◆ **Passage given**:
------------------------------

An example of a museum with a clear commitment to high standards of ethics and cultural and scientific values which embodies the maintenance of focus in the construction and presentation of its exhibits is the Florida Museum of Natural history in Gainesville, which is affiliated with the University of Florida, Gainesville. The study and research conducted by the museum extends through the state, governing any anthropological finds and any significant fossilized remains from vertebrate species found within the state. The institution has legislative support in the preservation of these items of relative interest to the public. The museum maintains the highest level of standards in providing educational exhibits and continues to expand on the displayed works with a concise mission. Academic research is paramount to the institution's plan and it therefore draws exceptional research candidates to support the museum's interests. This emphasis on academic activities, and the integration of the museum's research with the educational and scientific work of the University of Florida, exists side-by-side with a concern to involve the public in the creation of the exhibitions that form the public face of the museum, as in the 'Northwest Florida: Waterways and Wildlife' exhibit opened in 2000, which involved public participation in the re-creation of a riverine landscape (Florida Museum of Natural History web site).

------------------------------

◆ **Collected data**:

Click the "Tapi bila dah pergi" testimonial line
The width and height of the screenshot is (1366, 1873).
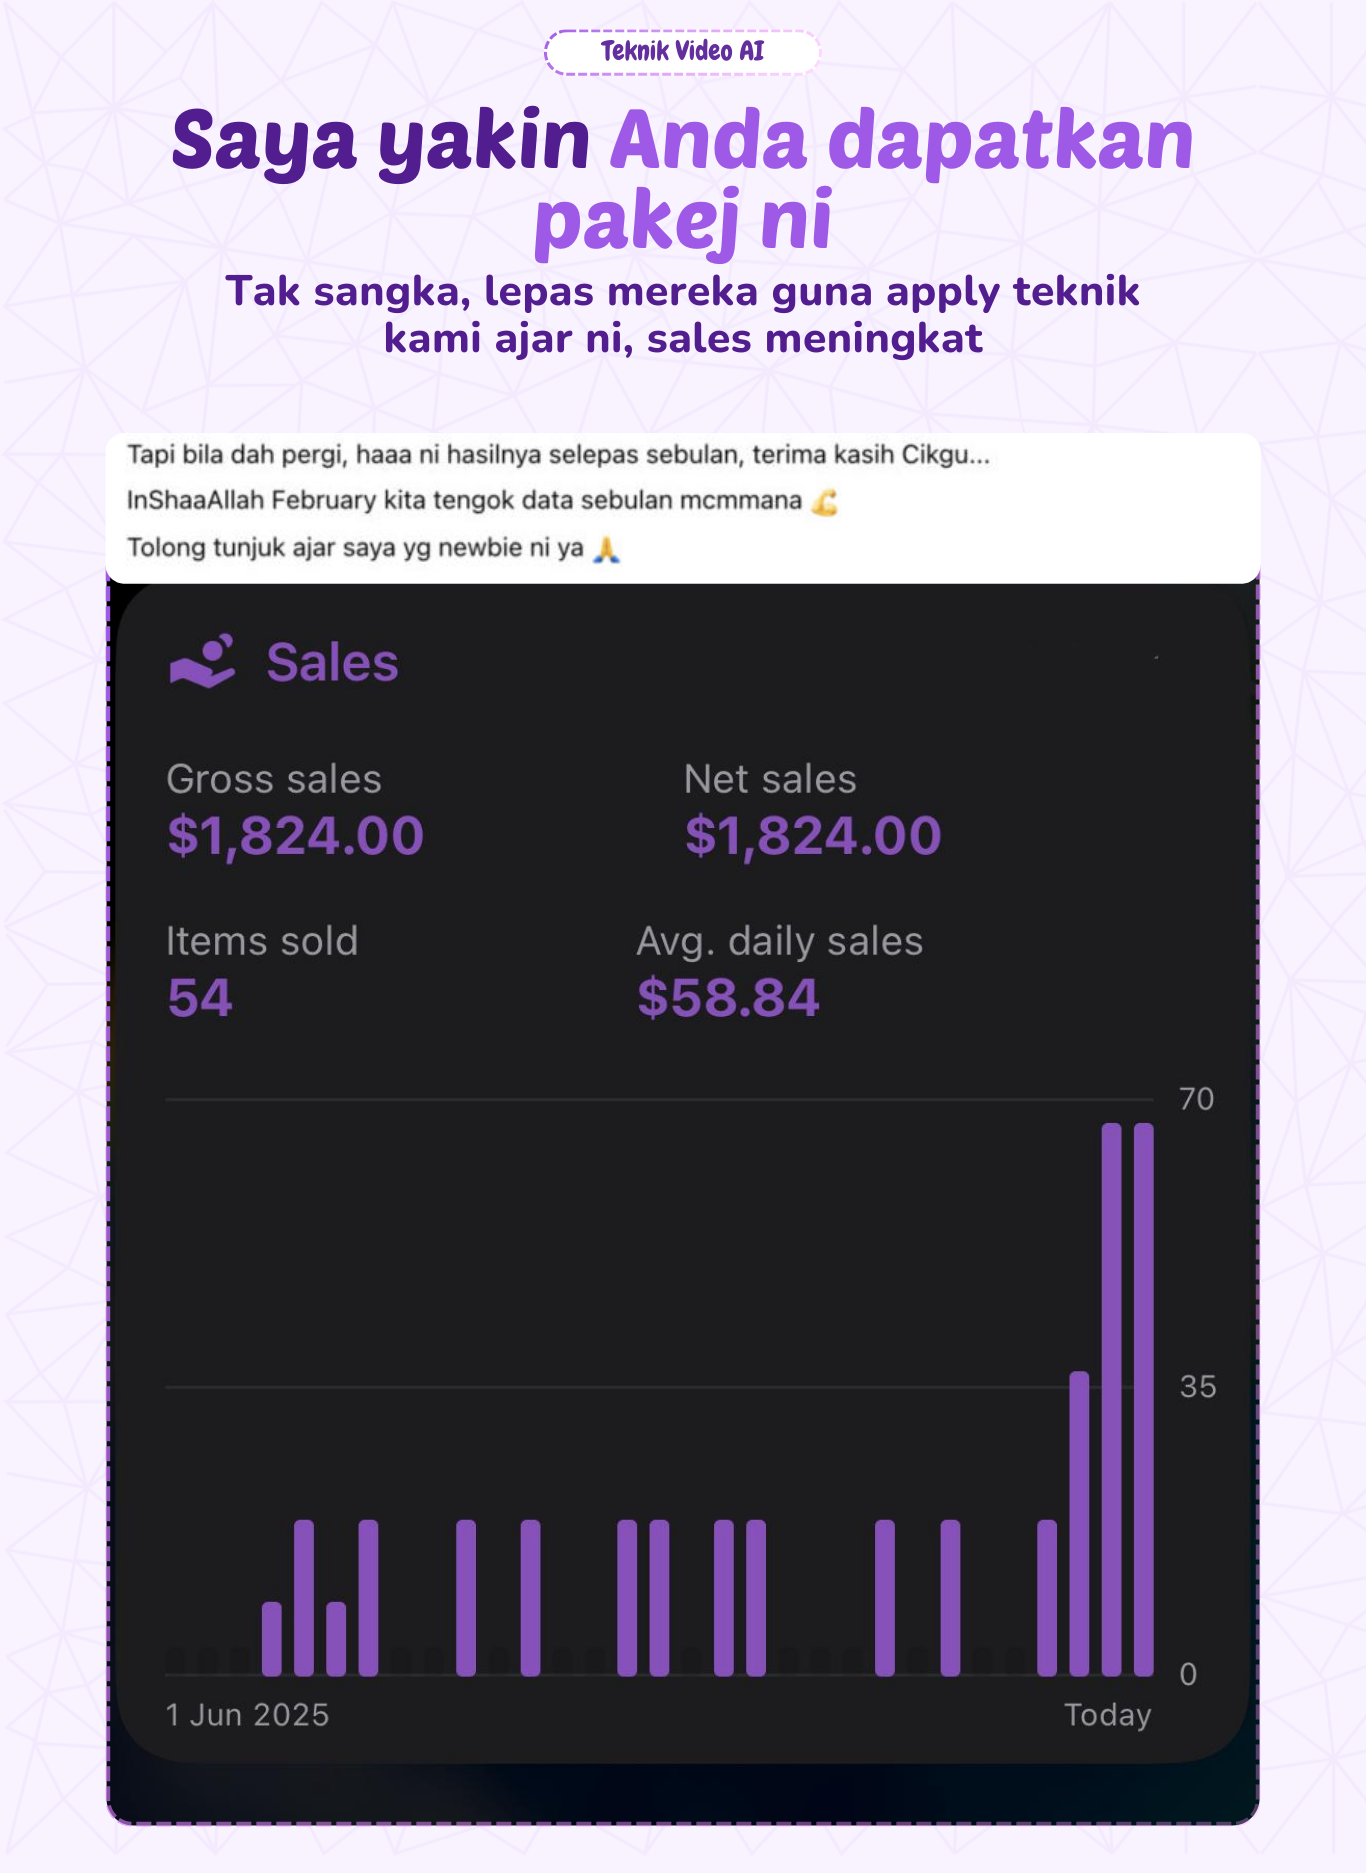(558, 455)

------------------------------

◆ **Aim of the task**:
Please write the next part of the passage about the Florida Museum of Natural History, picking up after its final sentence.

◆ **Response to the task**:
Art museums would seem to have a different mission to that of natural history and anthropology museums. The definition of art is highly debated and even when it is agreed upon, art is still highly subjective, interpreted uniquely by each person. Critically acclaimed work as judged by one expert might be labeled appalling by a second professional opinion. Nearly every person polled sums up the arts differently. Art encompasses material arts and performing arts and the range of topics included is very wide. The following is a partial list of art forms obtained from the electronic resources at Hyperdictionary.com:
This list is offered to convey the wide span of artistic interpretation in our modern culture. I have never been a fan of the collections displayed by museums with modern 'art form' themes. The Smithsonian is highly regarded as a museum but the collections of modern useful items do not hold my interest. Exhibits dedicated to the presentation of nostalgic Americana and retrospective cultural anthropology may be considered a valid museum collection by some opinion. I find it similar to walking through a shopping mall, devoid of any true cultural enrichment. That is simple opinion not a statement based in fact. Many small museums do not house elite works of art, presenting collections in specialized subjects that appeal to the founding collector.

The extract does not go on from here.